5. centre manager according to claim 1, is characterized in that, described stream scheduling unit is also configured to:

The sub-stream information received from source host is sent to destination host.

6. centre manager according to claim 1, is characterized in that, described memory cell also stores described sub-stream information.

7. the centre manager according to claim 5 or 6, is characterized in that, described sub-stream information comprises the port numbers of subflow.

8. a stream scheduling method, is characterized in that, described stream scheduling method comprises:

The bandwidth demand of specific stream is collected from source host;

According to the bandwidth usage of current link, from the feasible path of described specific stream, distribute one or more path for described specific stream, the path of distribution is returned described source host, and receive sub-stream information from described source host; Wherein, specific stream is cut into one or more subflow according to the path distributed by described source host, subflow is forwarded on corresponding path; And

According to scheduling result, corresponding switch is configured;

Wherein, the step of described dispense path comprises: the idle bandwidth sum calculating the feasible path of described specific stream; And if the idle bandwidth sum of the feasible path of described specific stream is more than or equal to the bandwidth demand of described specific stream, then from the feasible path of described specific stream, distribute one or more path for described specific stream, make the idle bandwidth sum in the path of distribution be more than or equal to the bandwidth demand of described specific stream;

Wherein, if the idle bandwidth sum of the feasible path of described specific stream is less than the bandwidth demand of described specific stream, then searches other streams by the feasible path of described specific stream, and calculate the idle bandwidth sum of the feasible path of other streams described; And if the idle bandwidth sum of the feasible path of other streams described is more than or equal to the bandwidth demand of described specific stream, then other streams described are rescheduled, then from the feasible path of described specific stream, distribute one or more path for described specific stream, make the idle bandwidth sum in the path of distribution be more than or equal to the bandwidth demand of described specific stream.

9. method according to claim 8, it is characterized in that, if the idle bandwidth sum of the feasible path of described specific stream is more than or equal to the bandwidth demand of described specific stream, then the size descending of the feasible path of described specific stream according to its idle bandwidth, and from the feasible path after sequence path selection successively, until the idle bandwidth sum in selected path is more than or equal to the bandwidth demand of described specific stream.

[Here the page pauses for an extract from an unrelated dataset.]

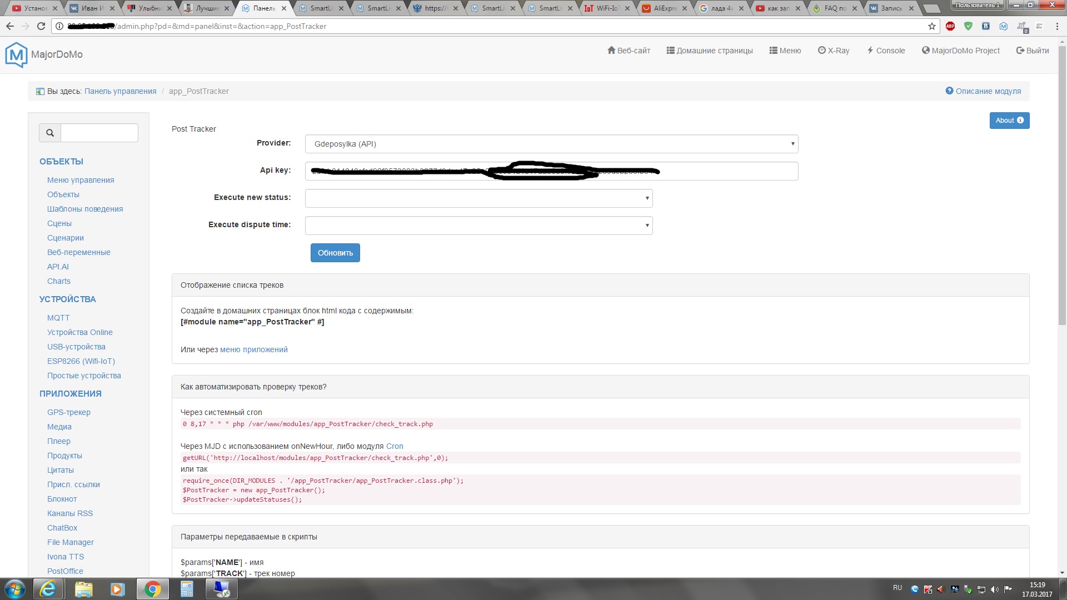
Task: Go back with browser back arrow
Action: click(x=10, y=26)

10. method according to claim 8, it is characterized in that, if the idle bandwidth sum of the feasible path of other streams described is more than or equal to the bandwidth demand of described specific stream, then the idle bandwidth sum descending of other streams described according to its feasible path, from the stream after sequence, choose stream successively and this stream is rescheduled, until the idle bandwidth sum of the feasible path of described specific stream is more than or equal to the bandwidth demand of described specific stream.

11. methods according to claim 8, it is characterized in that, if the idle bandwidth sum of the feasible path of other streams described is less than the bandwidth demand of described specific stream, then other streams described are rescheduled on its idle route, still by the stream of the feasible path of described specific stream after then the idle bandwidth of the feasible path of described specific stream being distributed to described specific stream according to maximum-minimum equity criterion and rescheduled.

12. methods according to claim 8, is characterized in that, described method also comprises:

The sub-stream information received from source host is sent to destination host.

13. methods according to claim 12, is characterized in that, described sub-stream information comprises the port numbers of subflow.